> Your assignment:
For the entries that follow, retype exactly the lines from the one containing "Cooking (1158, 1263)" to the one containing "举报 (756, 390)", inclusive, and only those. Images stay out of the copy.

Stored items
________________________
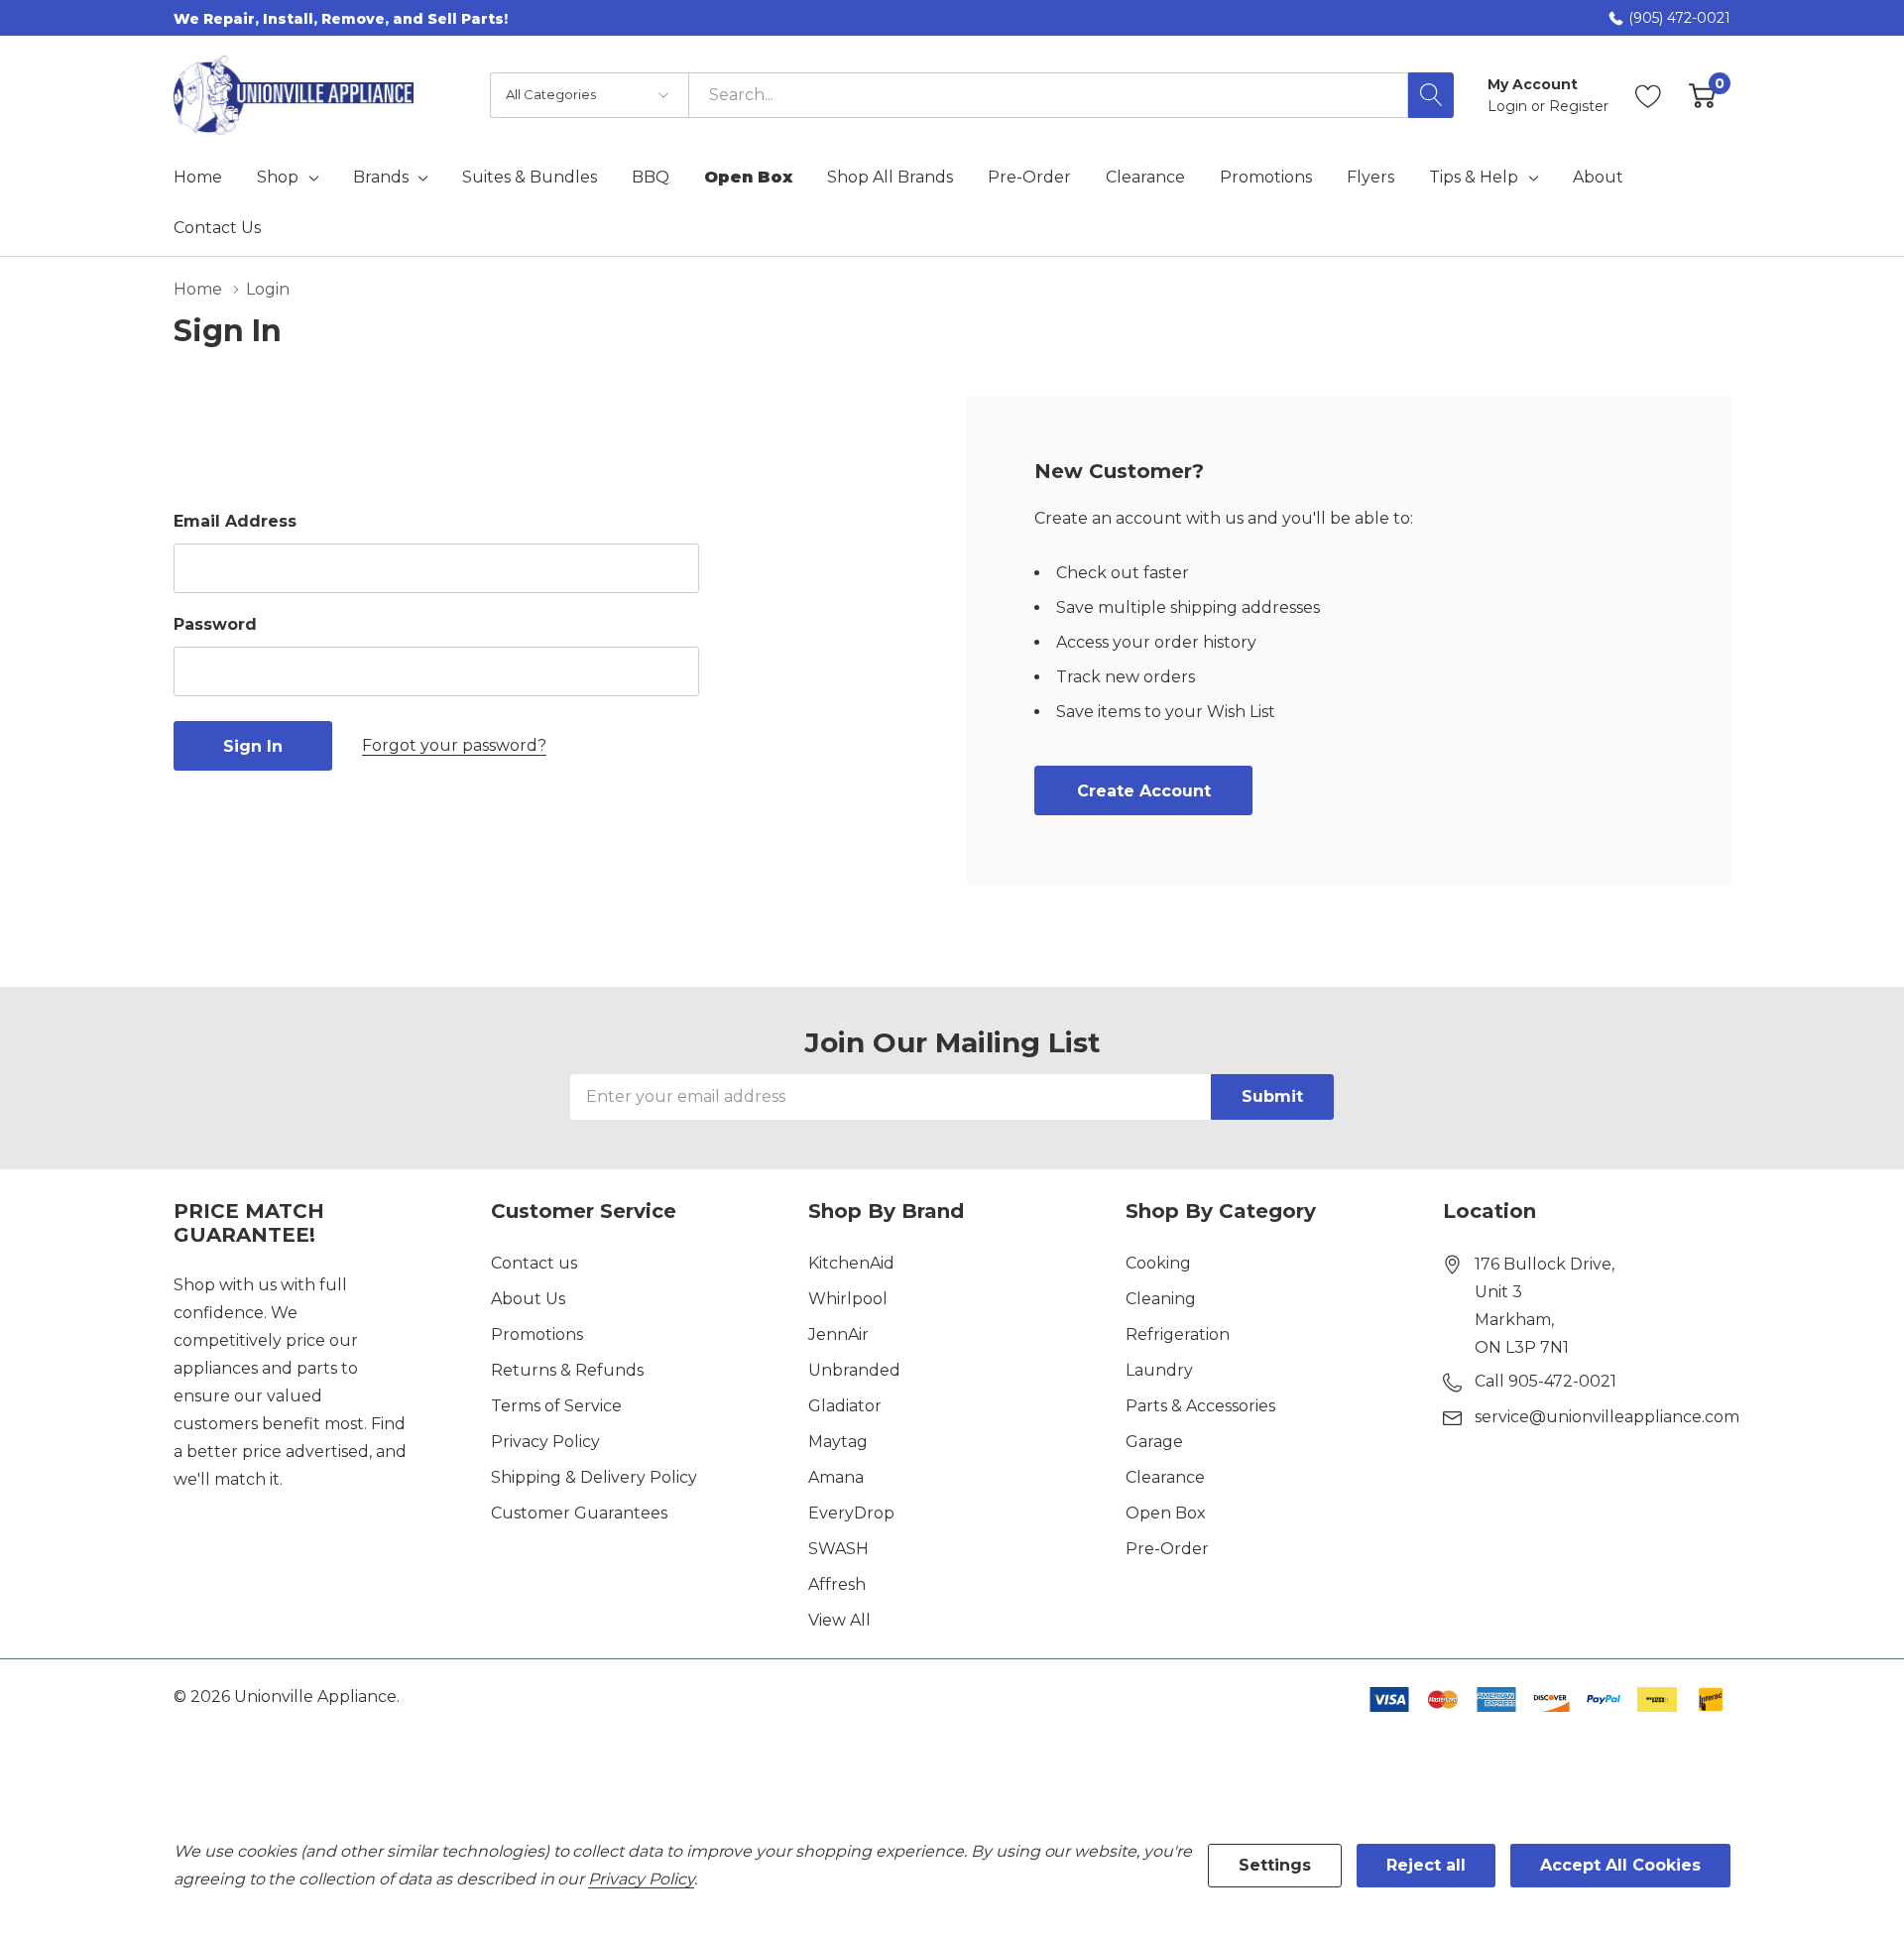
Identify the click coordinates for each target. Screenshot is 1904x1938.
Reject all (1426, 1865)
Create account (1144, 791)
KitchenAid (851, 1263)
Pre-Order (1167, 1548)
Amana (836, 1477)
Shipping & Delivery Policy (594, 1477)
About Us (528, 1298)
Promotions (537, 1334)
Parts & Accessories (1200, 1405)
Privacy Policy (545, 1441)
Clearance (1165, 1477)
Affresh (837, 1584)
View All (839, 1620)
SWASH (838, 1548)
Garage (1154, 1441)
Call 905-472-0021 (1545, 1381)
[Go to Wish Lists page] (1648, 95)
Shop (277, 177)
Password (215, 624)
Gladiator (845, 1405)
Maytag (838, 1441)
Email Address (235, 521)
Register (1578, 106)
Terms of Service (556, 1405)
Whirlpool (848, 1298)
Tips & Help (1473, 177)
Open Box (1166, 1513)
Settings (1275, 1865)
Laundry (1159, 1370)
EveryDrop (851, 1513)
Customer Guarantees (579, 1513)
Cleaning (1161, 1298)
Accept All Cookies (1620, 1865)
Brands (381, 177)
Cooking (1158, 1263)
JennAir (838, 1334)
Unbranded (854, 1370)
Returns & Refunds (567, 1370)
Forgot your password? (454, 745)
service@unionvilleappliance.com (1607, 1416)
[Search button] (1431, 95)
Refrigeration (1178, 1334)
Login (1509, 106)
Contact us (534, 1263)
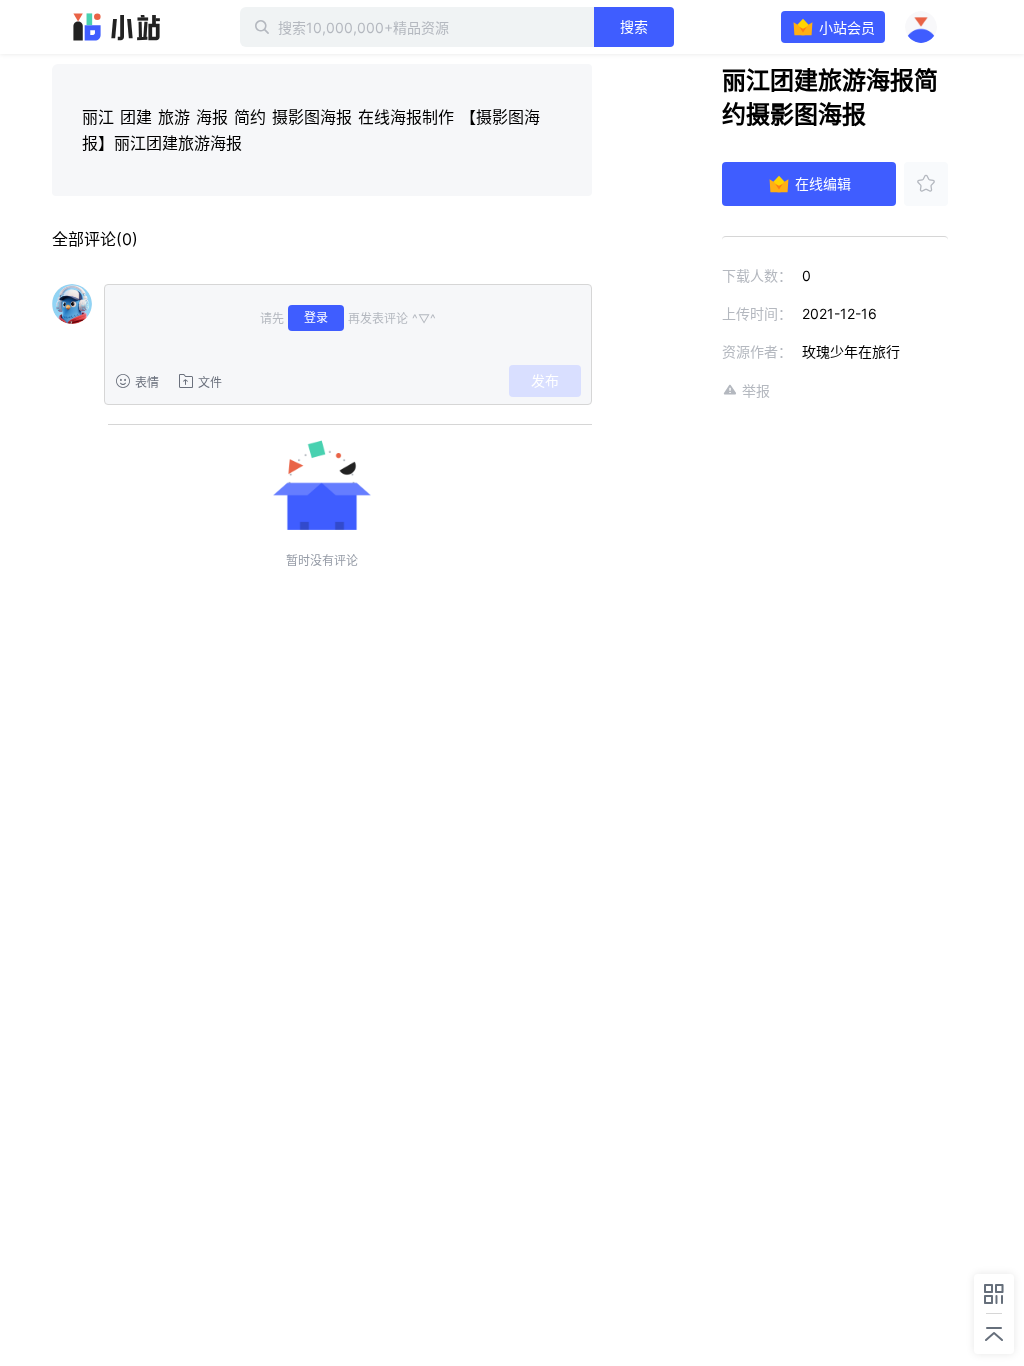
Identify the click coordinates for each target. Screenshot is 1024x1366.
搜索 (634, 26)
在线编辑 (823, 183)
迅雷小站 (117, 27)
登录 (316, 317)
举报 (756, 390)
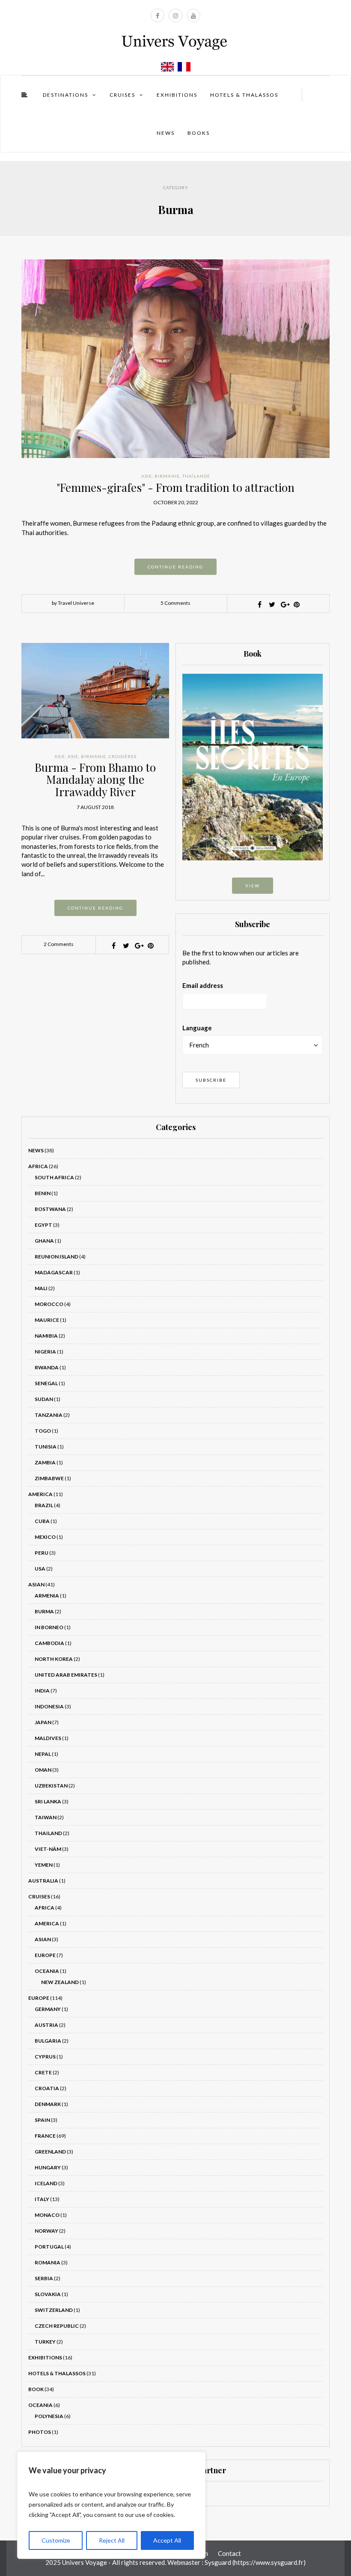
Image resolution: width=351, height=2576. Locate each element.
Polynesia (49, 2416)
________________________
> Exercise output:
Cooking (1158, 1263)
JennAir (838, 1334)
Unbranded (854, 1370)
Returns & Refunds (567, 1370)
Forgot your password? (454, 745)
service@unionvilleappliance.com (1607, 1416)
[Search button] (1431, 95)
Refrigeration (1178, 1334)
Login (1509, 106)
Contact us (534, 1263)
Identify the click coordinates for each target. Screenshot is 1024x1366.
搜索 (634, 26)
在线编辑 (823, 183)
迅雷小站 (117, 27)
登录 (316, 317)
举报 (756, 390)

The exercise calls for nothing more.